Dataset items
--- START ---

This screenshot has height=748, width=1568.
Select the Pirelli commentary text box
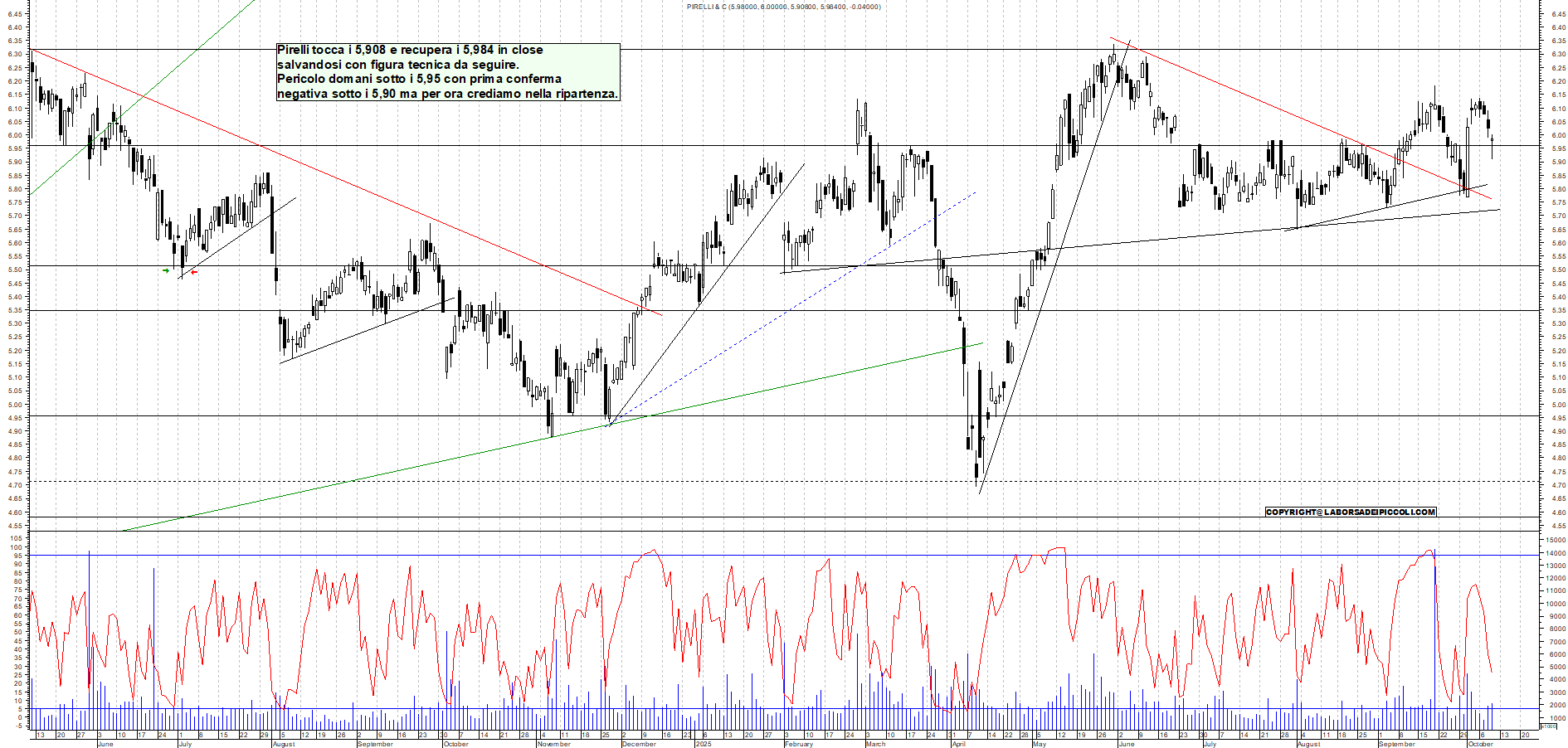(448, 72)
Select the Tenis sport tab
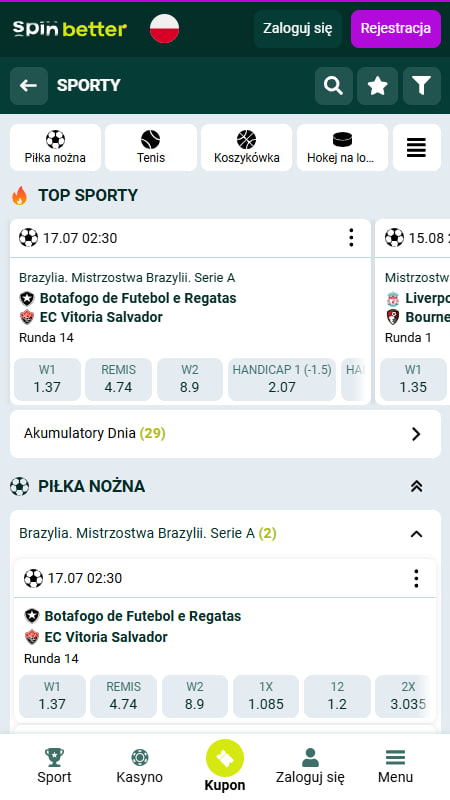This screenshot has height=800, width=450. point(151,147)
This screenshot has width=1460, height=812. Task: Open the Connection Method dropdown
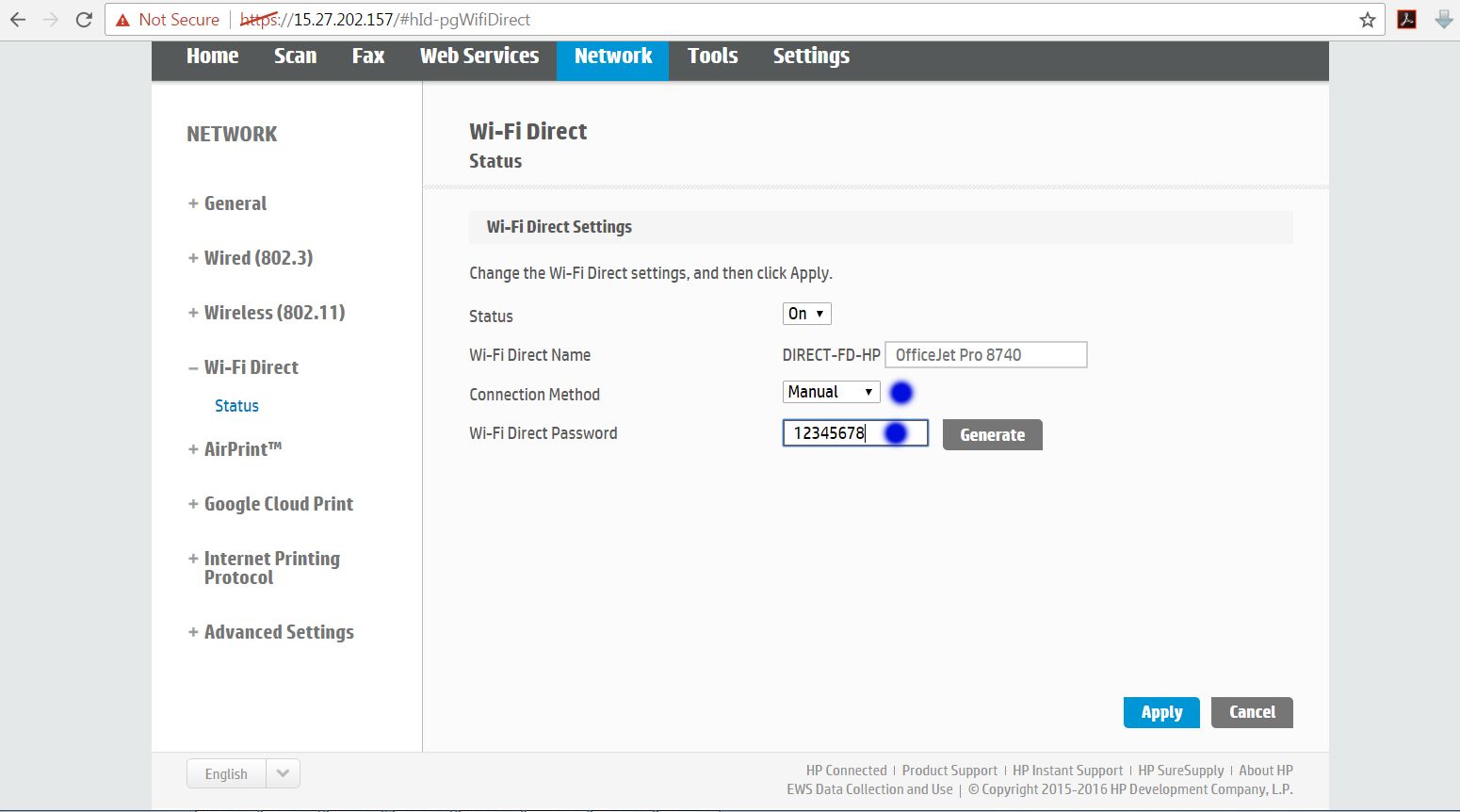tap(830, 392)
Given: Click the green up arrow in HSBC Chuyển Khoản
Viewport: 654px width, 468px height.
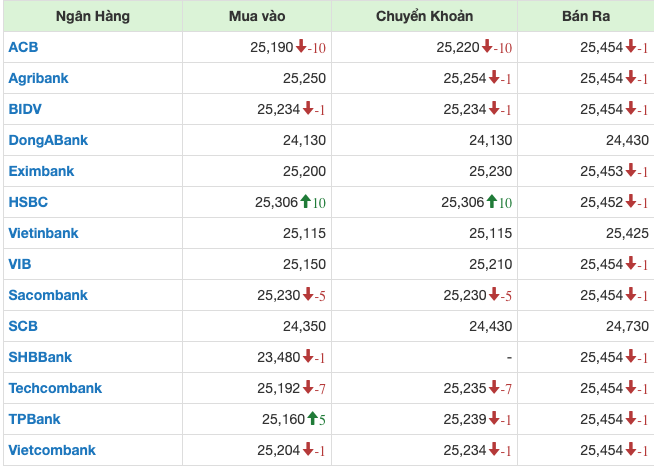Looking at the screenshot, I should (492, 202).
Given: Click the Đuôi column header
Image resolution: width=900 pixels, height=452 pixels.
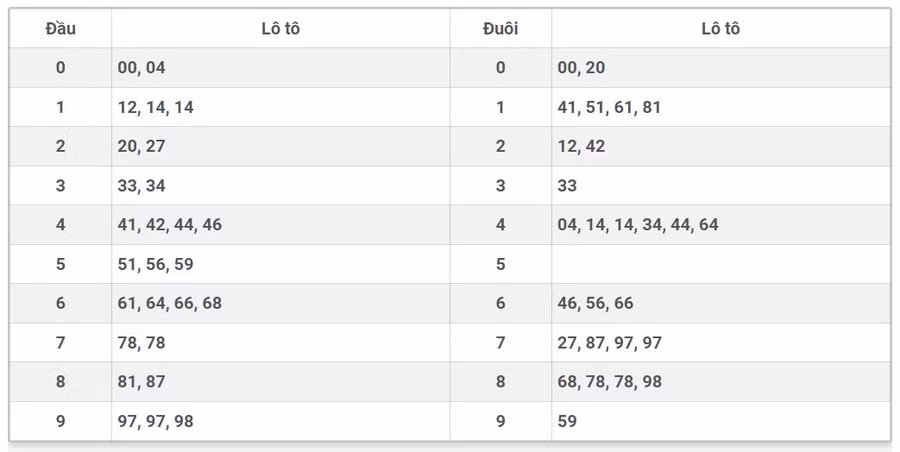Looking at the screenshot, I should [x=500, y=29].
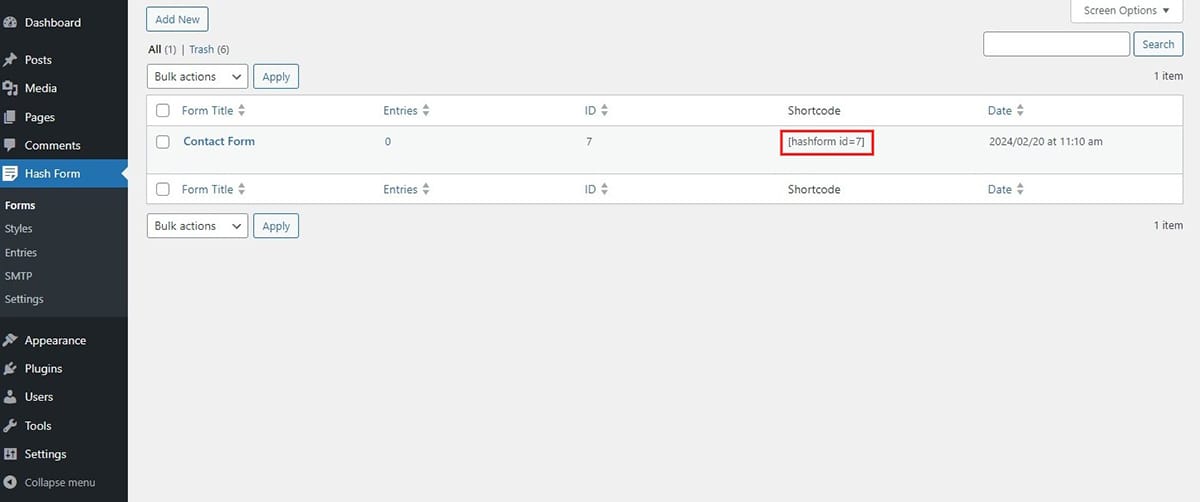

--- END ---

| PROMPT |
Beginning at the line that holds "Image resolution: width=900" and ending with the last line of the entries, please set down each line exactly, leaving every picture out.

| YOUR RESPONSE |
Image resolution: width=900 pixels, height=452 pixels.
Looking at the screenshot, I should [x=500, y=29].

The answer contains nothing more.